* * *

In a cabin where a signalman kept his eyes on an illuminated map over which little black snakes were crawling—trains coming and trains gone—I met an inspector who had been on London's electric railways for over thirty years!

"The changes I've seen?" he said. "Yet it's marvellous what we did in the old days. Do you know that we used to take eighty thousand people a day to exhibitions in the old steam trains? I'm not saying that we weren't a bit packed and a few children on the rack, but—we did it! Now, of course, everything is bigger, quicker, and better, and—you can have the good old days! I remember them and prefer these!

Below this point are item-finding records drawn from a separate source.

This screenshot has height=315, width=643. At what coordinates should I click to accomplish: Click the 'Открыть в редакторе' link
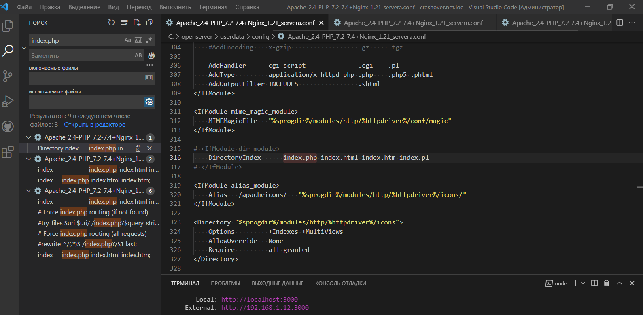pyautogui.click(x=95, y=125)
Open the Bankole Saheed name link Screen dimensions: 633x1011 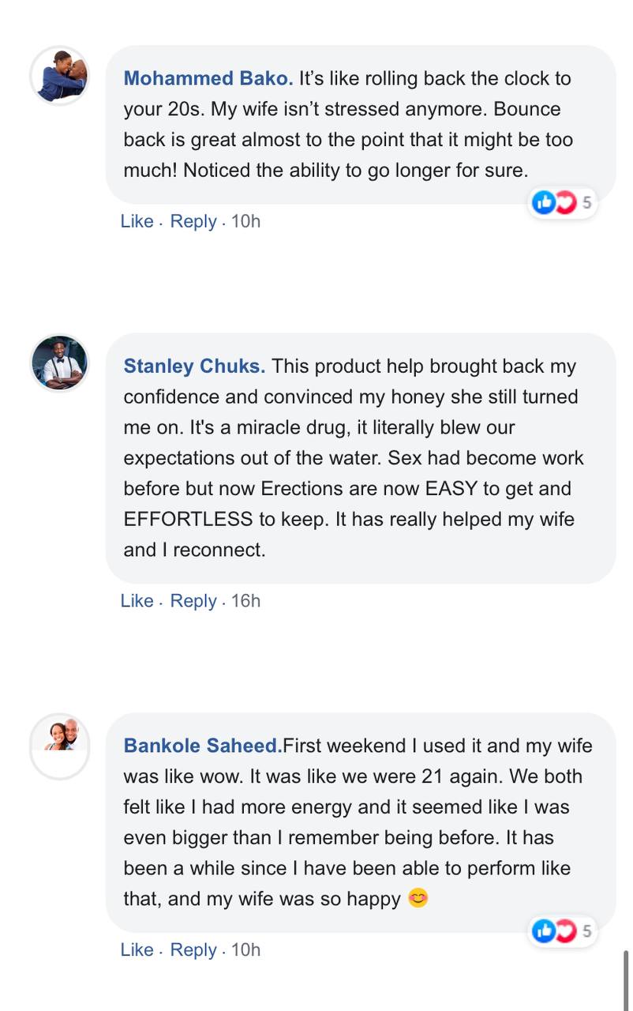pos(203,746)
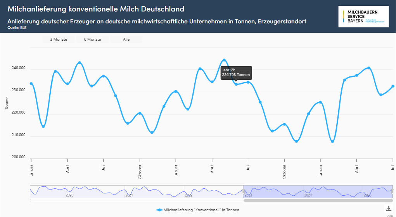The image size is (396, 217).
Task: Click the horizontal scrollbar thumb
Action: (x=318, y=200)
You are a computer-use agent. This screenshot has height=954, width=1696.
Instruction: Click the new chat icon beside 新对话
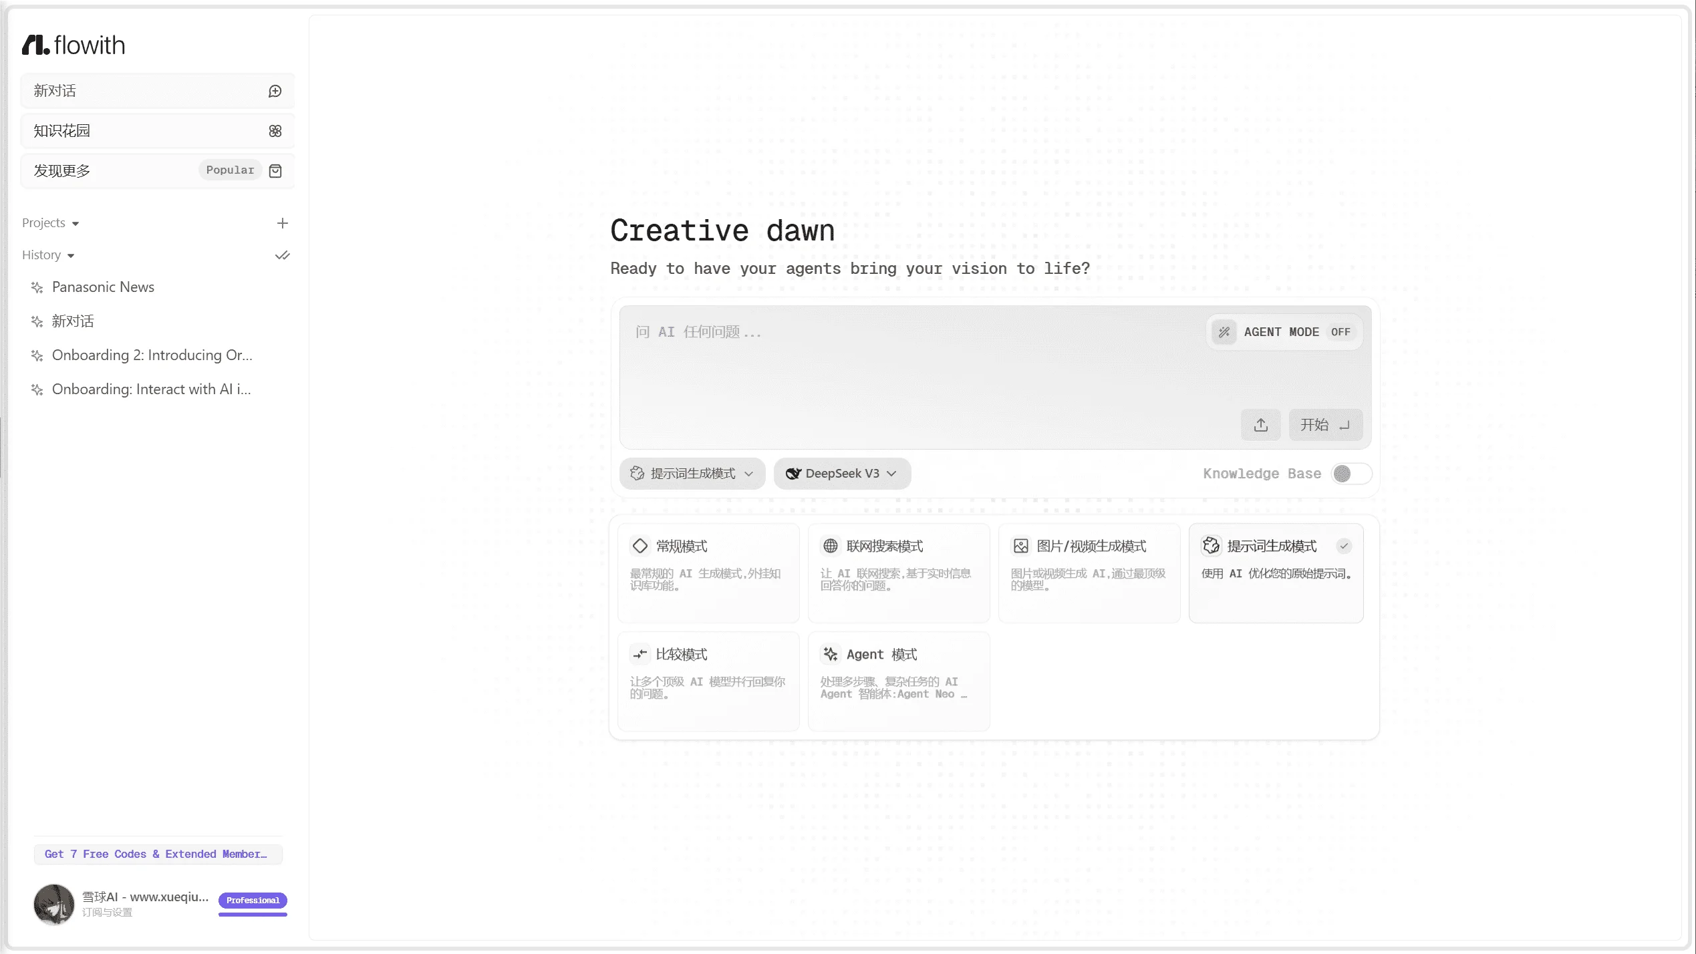[x=275, y=91]
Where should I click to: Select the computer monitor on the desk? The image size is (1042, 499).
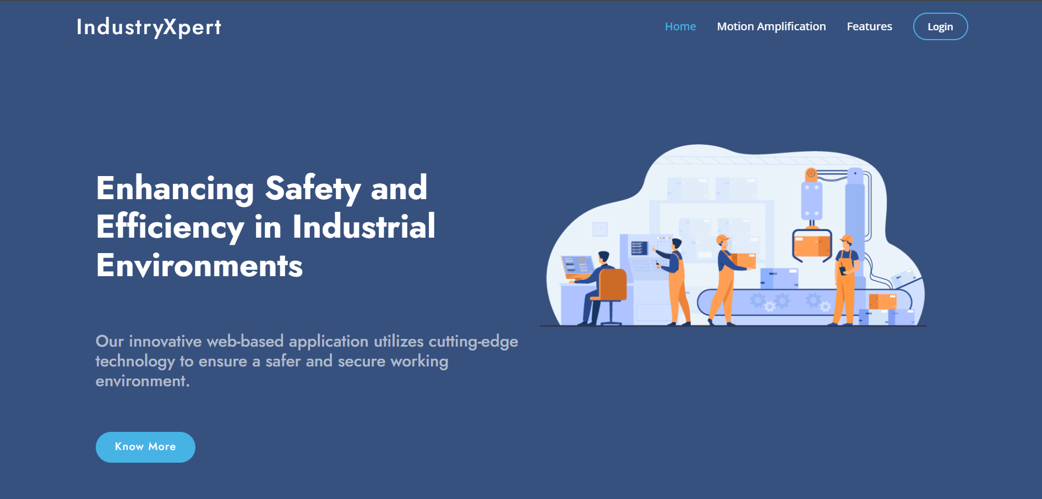click(x=576, y=266)
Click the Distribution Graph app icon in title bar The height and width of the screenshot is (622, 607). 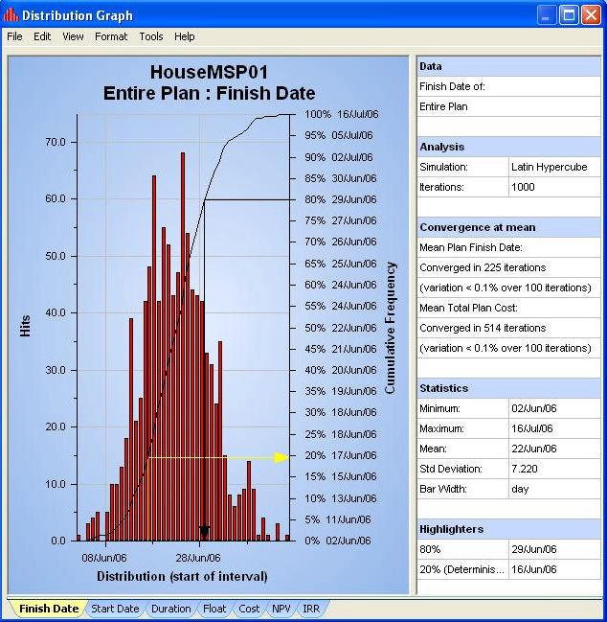pyautogui.click(x=11, y=15)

"Why, bless my soul, in the good old days we had to have a regular baby hunt nearly every night under the seats of the old trains. Anybody who didn't want a baby seemed to leave it in the Underground."

* * *

I bought a ticket like any ordinary unenlightened passenger and went back to London in a "smoker" with my thoughts straying to the man in the engine cab ahead, sitting there with his eyes glued to the little crème de menthe lights that tell him he can fly and thunder on through the darkness.

Marriage

A striped awning leads to the church. A narrow strip of scarlet carpet runs from kerb to porch. Policemen hold back the crowd.

Women—always women; and in such numbers, too, and in such remarkable variety. The lily livered misanthrope on a passing omnibus growls: "Another wretched wedding.... What women see in them I cannot imagine." Of course he cannot. Women with their relentless grip on essential realities, see in them the work of the world, the justification of all living—but, naturally, they do not reason it out like that. They go to "see the bride," or, dare I say, to see themselves as the bride, either as they once were or as they hope to be.